#### [Problem]
In the records below, repeat exactly the lines between the line holding "The height and" and the line holding "Task: Open the くらし・グルメ navigation menu", inclusive, and drop the pictures.

++++

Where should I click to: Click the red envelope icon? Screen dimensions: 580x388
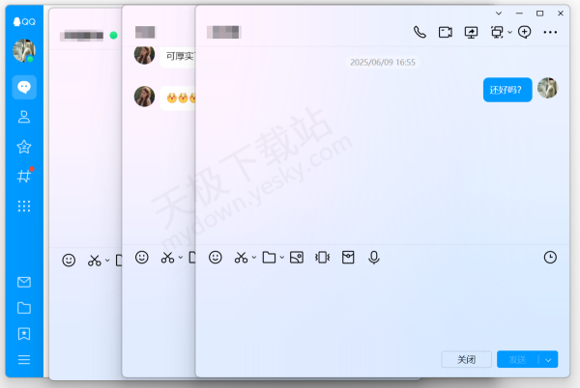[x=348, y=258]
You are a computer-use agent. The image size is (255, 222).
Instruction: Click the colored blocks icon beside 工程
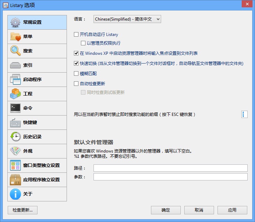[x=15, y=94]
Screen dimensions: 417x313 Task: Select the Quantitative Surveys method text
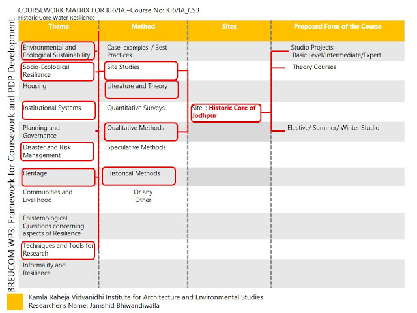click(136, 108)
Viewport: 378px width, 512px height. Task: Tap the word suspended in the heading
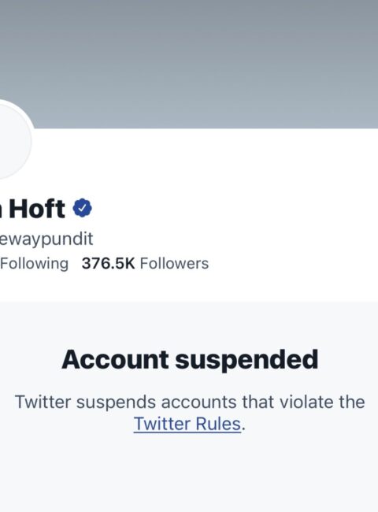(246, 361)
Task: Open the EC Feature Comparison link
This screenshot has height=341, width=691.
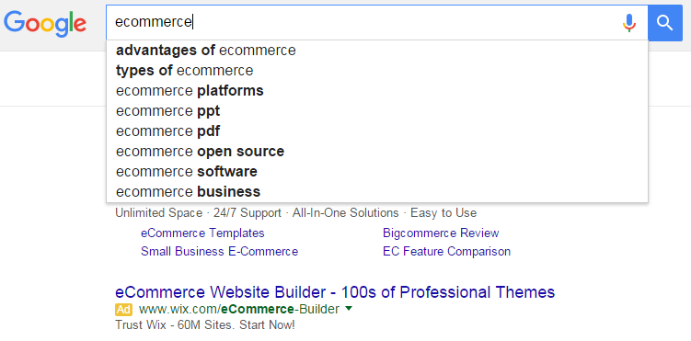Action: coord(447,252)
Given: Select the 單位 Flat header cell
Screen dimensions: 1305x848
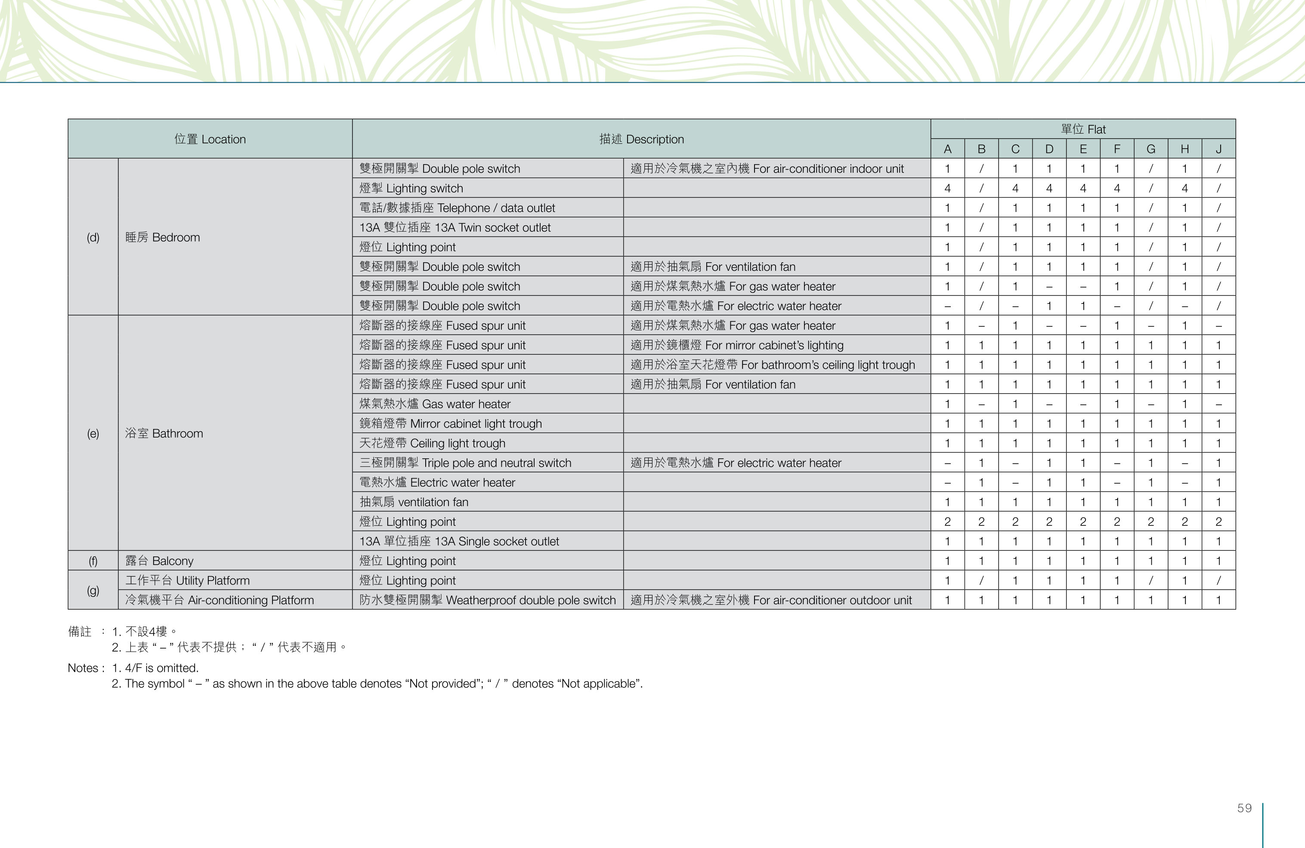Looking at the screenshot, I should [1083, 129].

++++

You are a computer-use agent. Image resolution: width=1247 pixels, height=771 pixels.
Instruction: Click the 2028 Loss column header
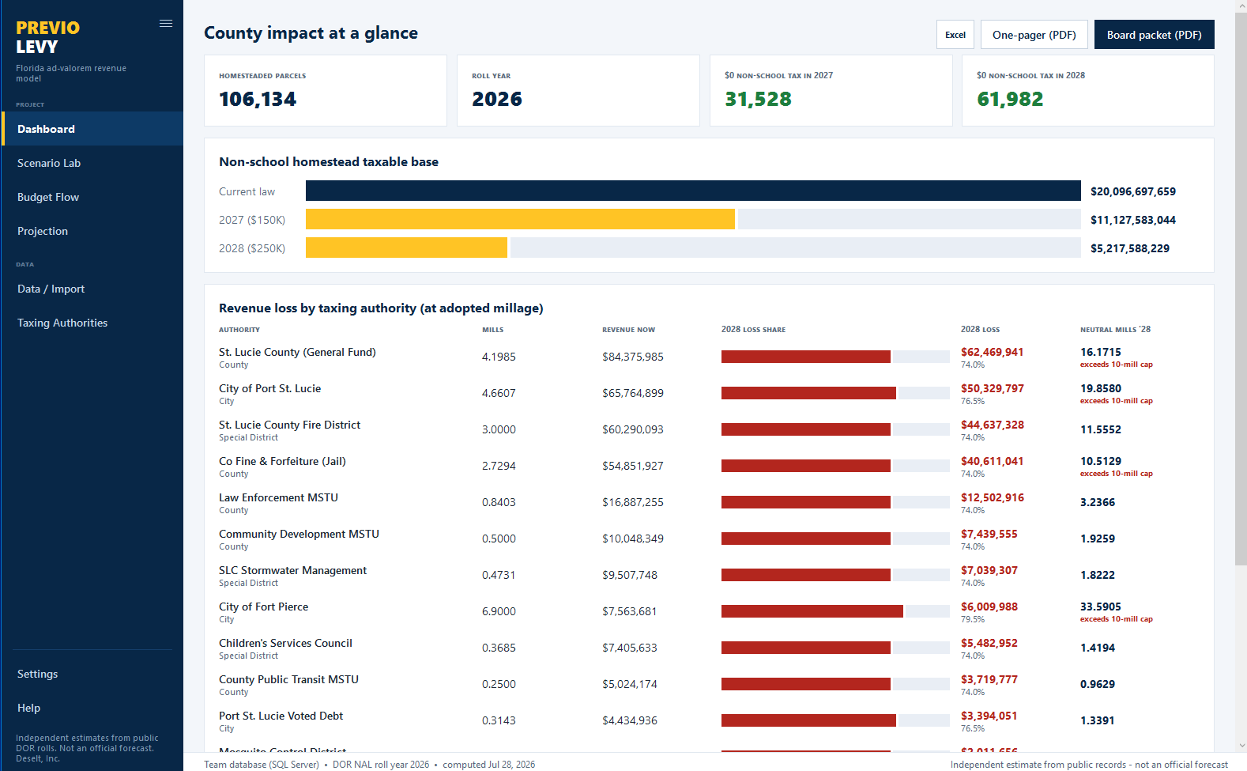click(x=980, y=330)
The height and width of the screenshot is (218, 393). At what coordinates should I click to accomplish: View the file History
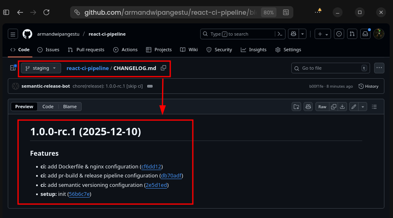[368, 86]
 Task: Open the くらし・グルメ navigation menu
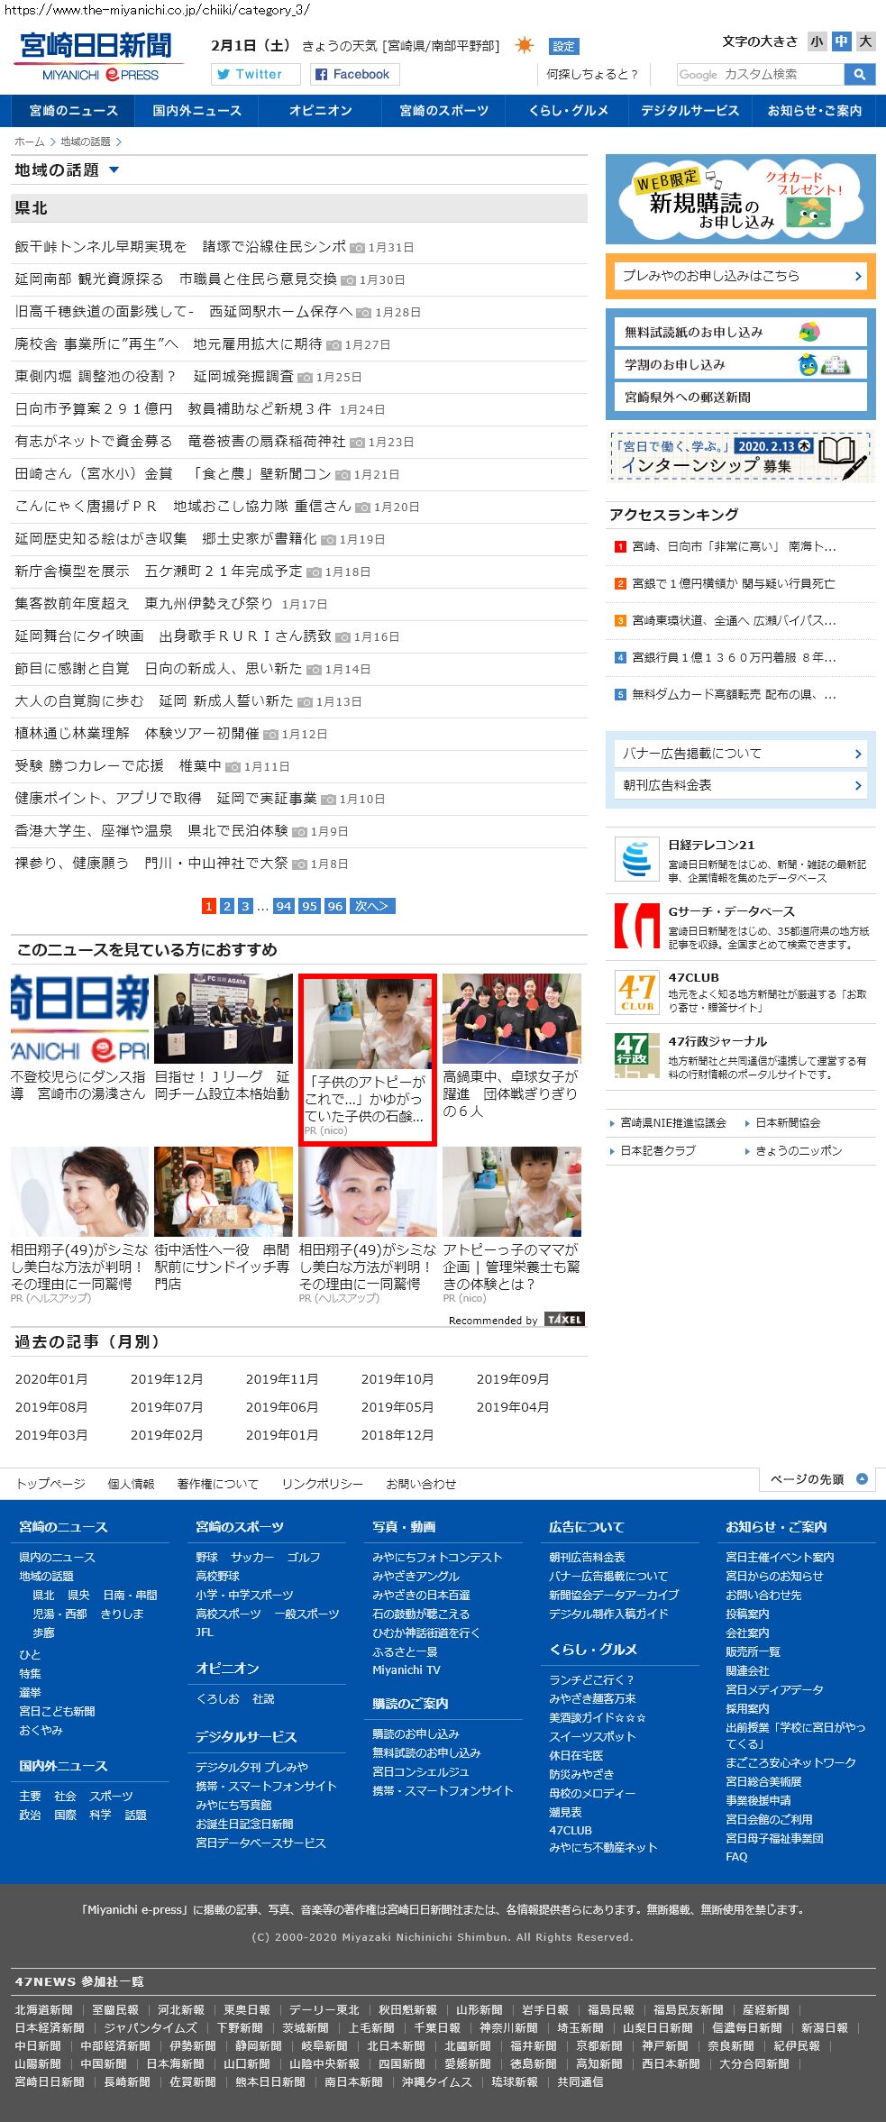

++++

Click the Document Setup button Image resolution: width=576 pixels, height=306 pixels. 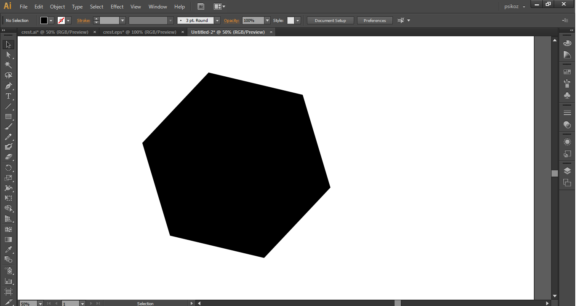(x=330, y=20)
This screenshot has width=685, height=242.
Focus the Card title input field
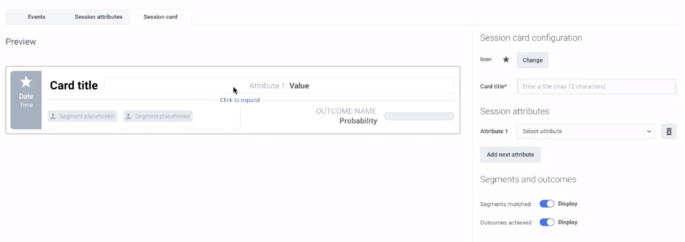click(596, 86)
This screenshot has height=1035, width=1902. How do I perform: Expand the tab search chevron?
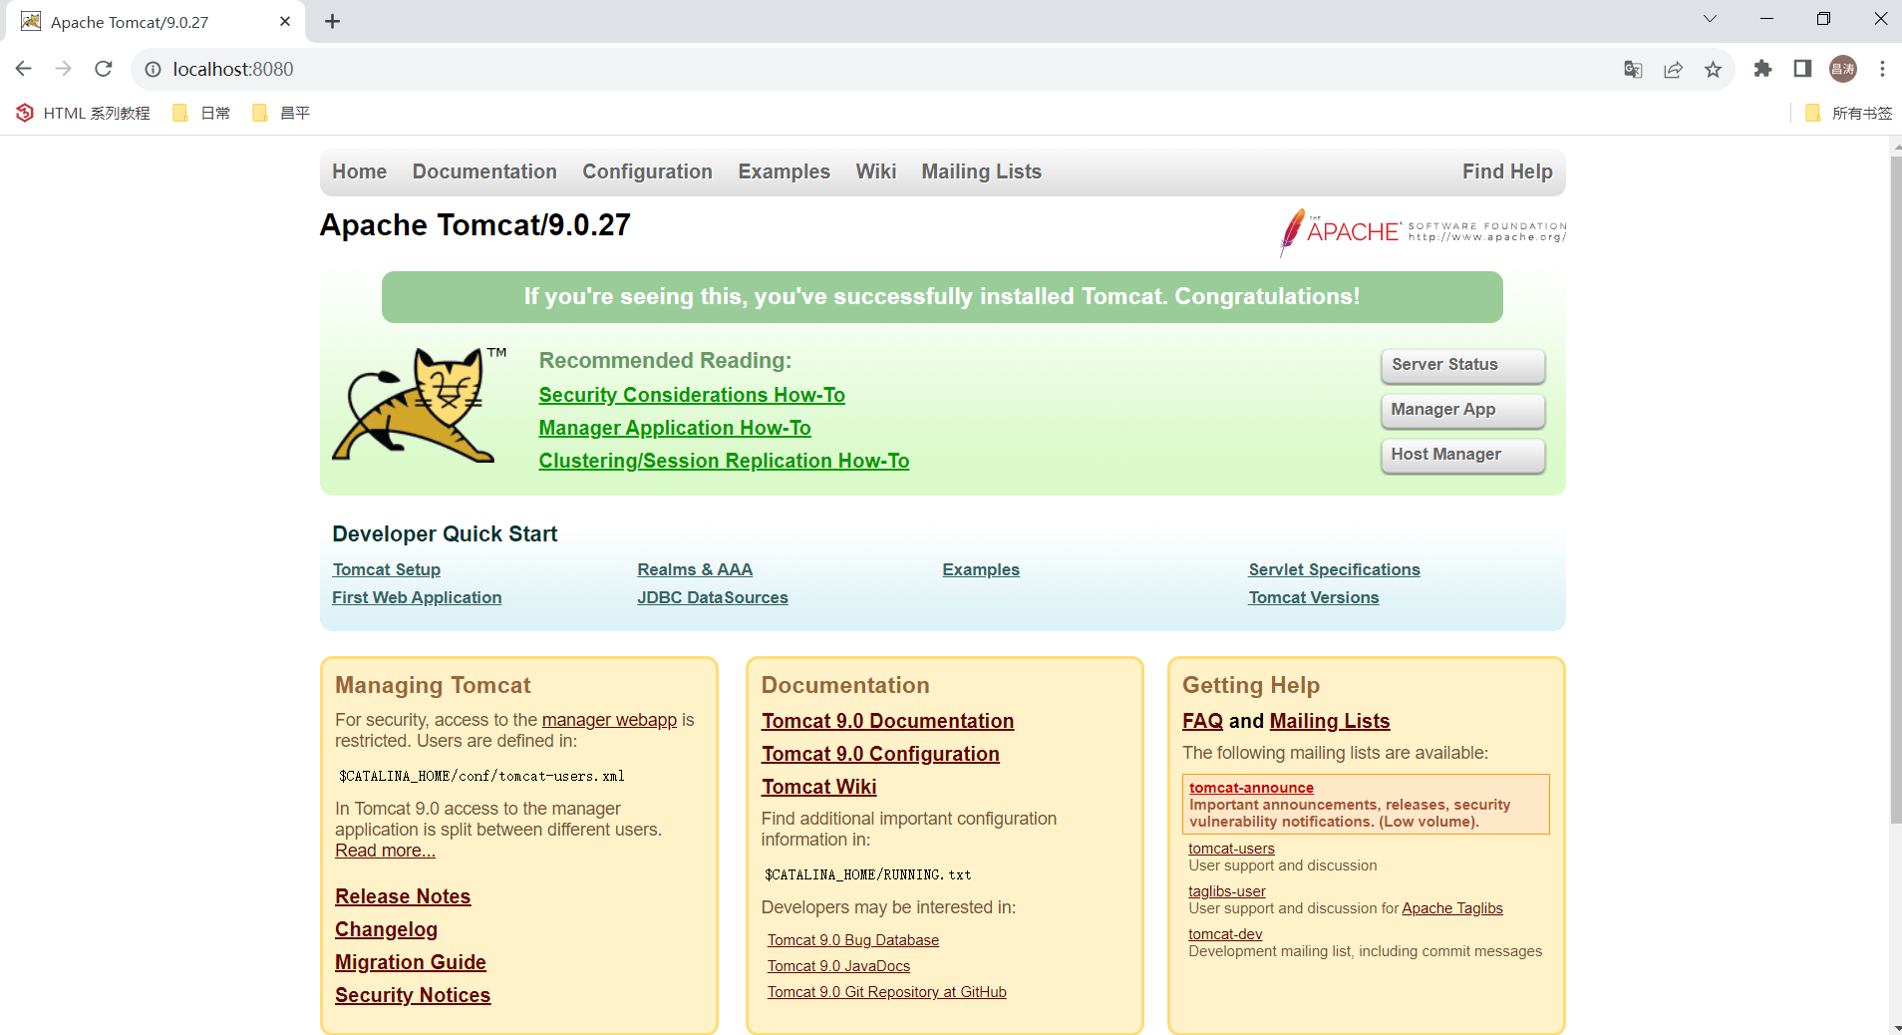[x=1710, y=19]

++++

#### [Answer section]
The height and width of the screenshot is (218, 393). At what coordinates should I click to accomplish: View the file History
[368, 86]
 Task: Open the くらし・グルメ navigation menu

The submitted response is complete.